Descendimos por una escalera muy estrecha, siguiendo al señor Starkes. Al llegar abajo, nuestras zapatillas de deporte resonaron contra el suelo de piedra de una sala amplia y mal iluminada.
Respiré hondo, mientras esperaba que mis ojos se acostumbraran a la oscuridad. El aire olía a viejo y a polvo. Noté con sorpresa que hacía bastante calor, así que me desabroché el anorak.
Miré a mi alrededor y vi que en las paredes había varias vitrinas. El señor Starkes nos condujo hasta una gran estructura de madera situada en el centro de la habitación. El grupo se congregó junto a él.
—Éste es el potro de torturas —proclamó, señalándolo con el estandarte rojo.
—¡Caramba! ¡Es de verdad! —le susurré a Eddie.
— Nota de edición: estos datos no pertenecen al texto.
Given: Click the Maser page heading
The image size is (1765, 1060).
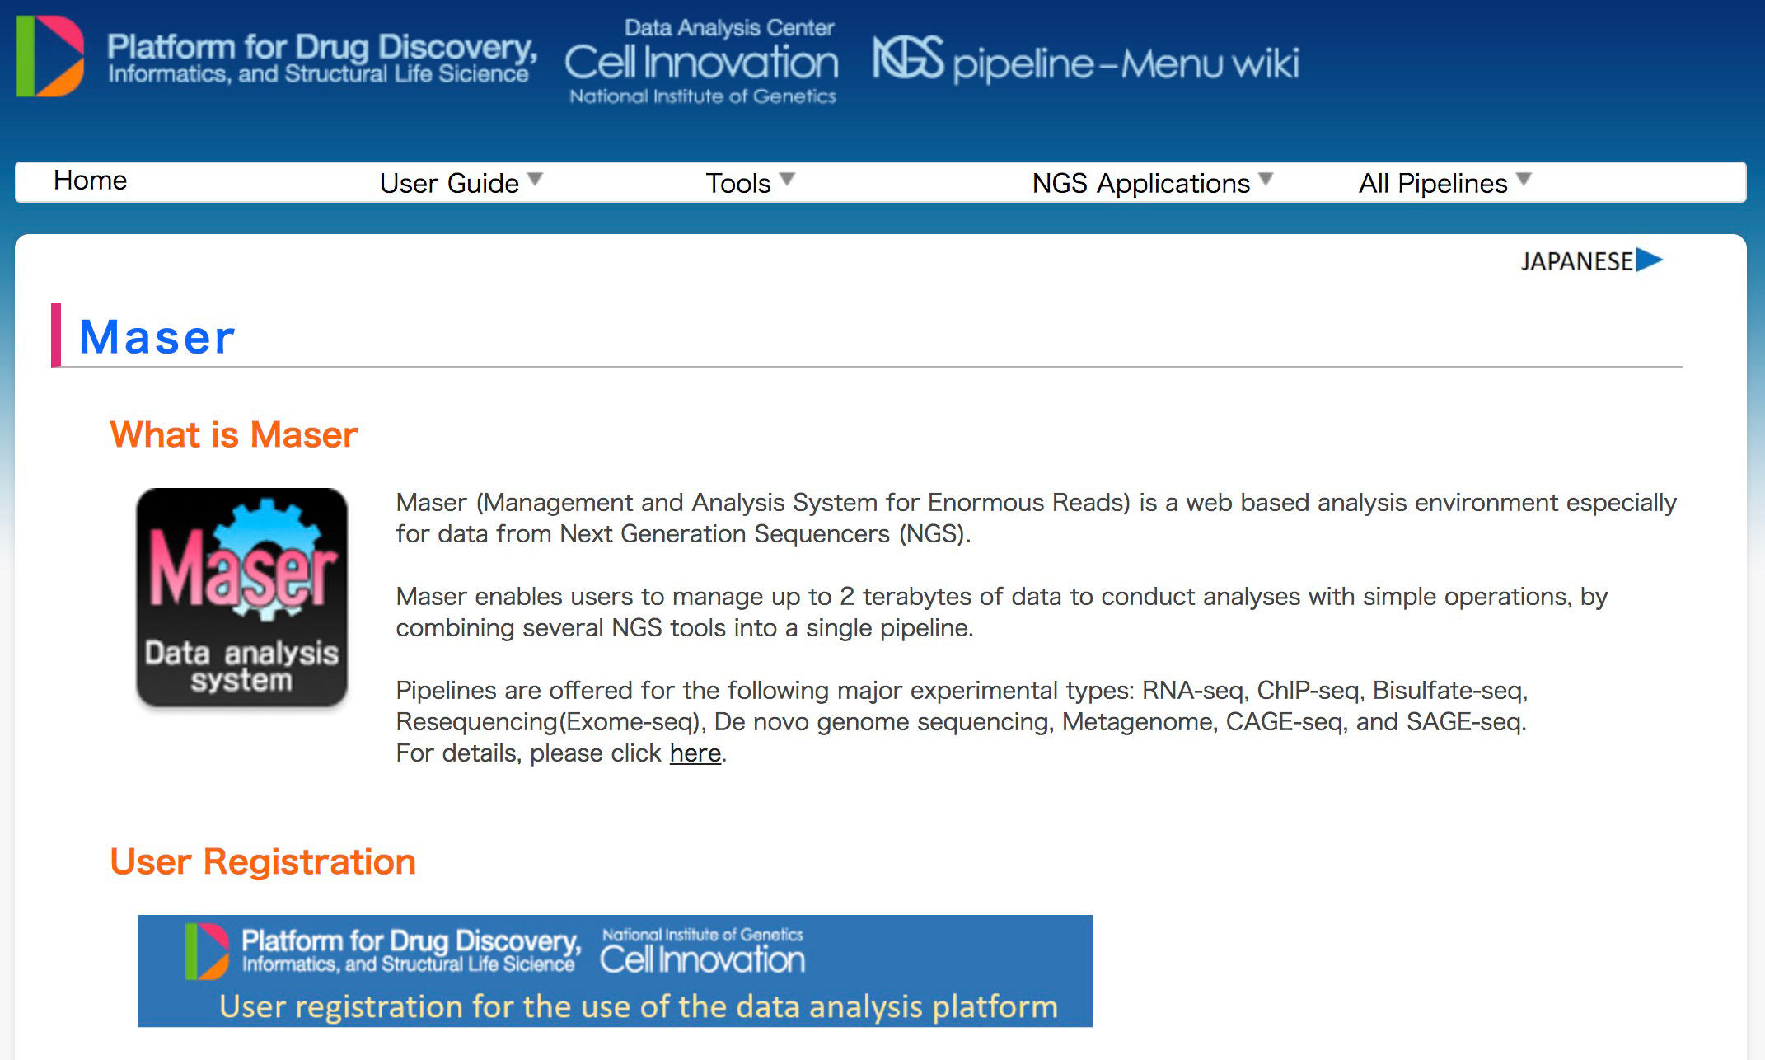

Había visto instrumentos de tortura en películas y tebeos, pero no creía que existieran en la realidad.
—Cogían a un prisionero y lo obligaban a echarse aquí —explicó el señor Starkes—. Le ataban los brazos y las piernas, y cuando hacían girar la rueda, las cuerdas se tensaban y tiraban con gran fuerza. —Señaló la gran rueda de madera—. Cuanto más hacían girar la rueda, más tiraban las cuerdas de sus brazos y piernas —prosiguió. Los ojos le brillaban, como si aquello le divirtiera—. A veces tiraban tanto que los prisioneros se estiraban y estiraban hasta que… se les desencajaban los huesos. —Soltó una risita y añadió—: ¡Creo que a eso lo llaman «dormir de un tirón»!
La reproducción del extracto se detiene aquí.